STORED RECORDS →
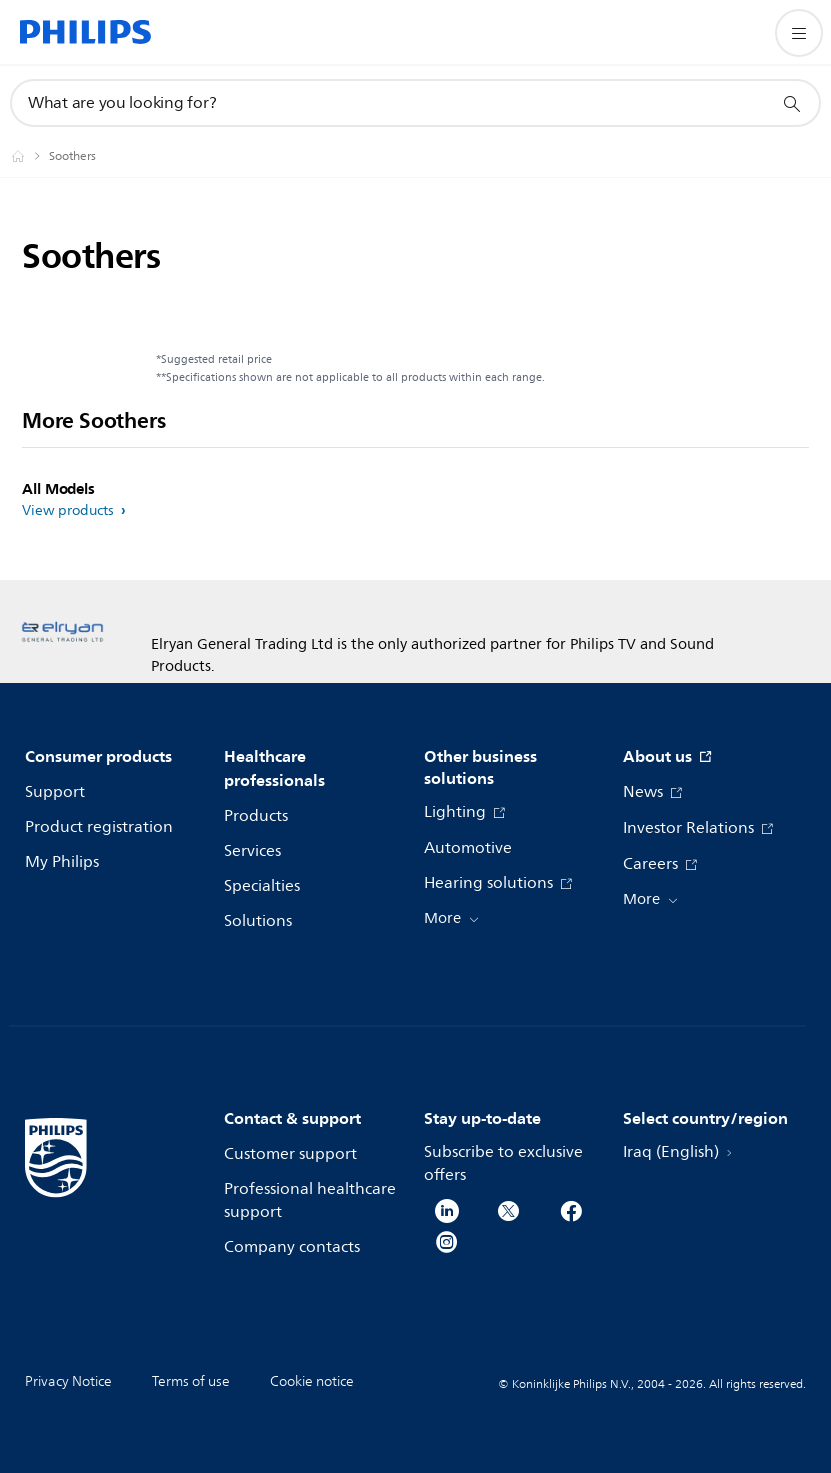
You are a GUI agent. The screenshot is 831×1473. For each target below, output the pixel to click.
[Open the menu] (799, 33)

...

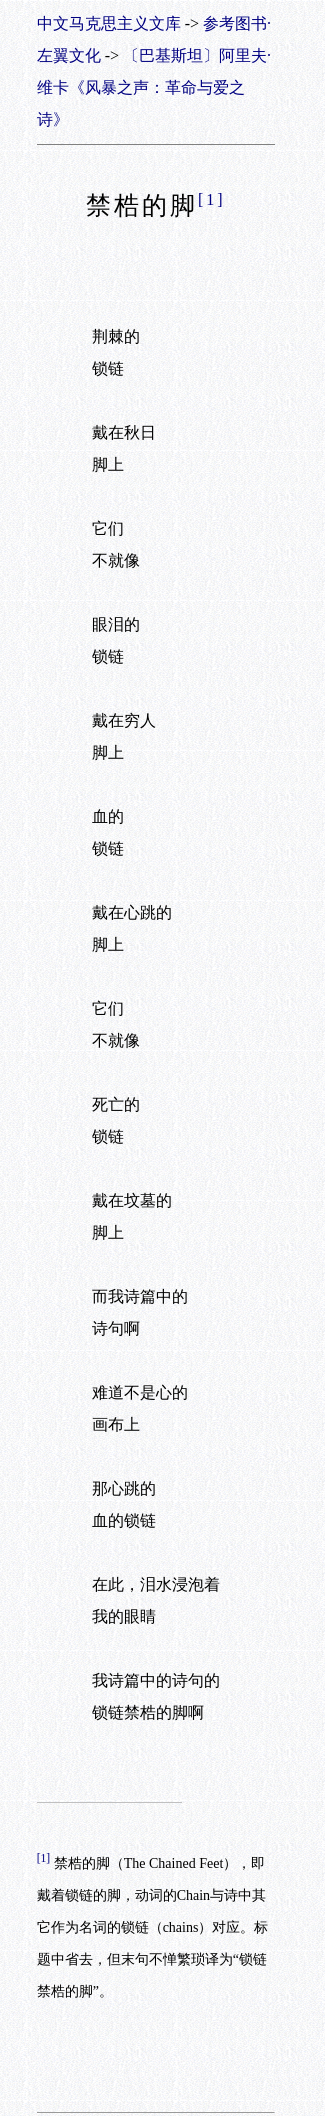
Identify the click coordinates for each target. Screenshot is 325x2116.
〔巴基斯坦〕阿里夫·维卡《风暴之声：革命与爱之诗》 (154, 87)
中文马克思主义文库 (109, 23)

EXERCISE INSTRUCTIONS →
From the rows above, extract each line that contains the word "click" and copy it in full.

RESPONSE TO THIS TASK →
You are a GUI agent. The screenshot is 831×1473. For each target below, output the pixel to click.
Identify the click coordinates for each target. Screenshot is 325x2116.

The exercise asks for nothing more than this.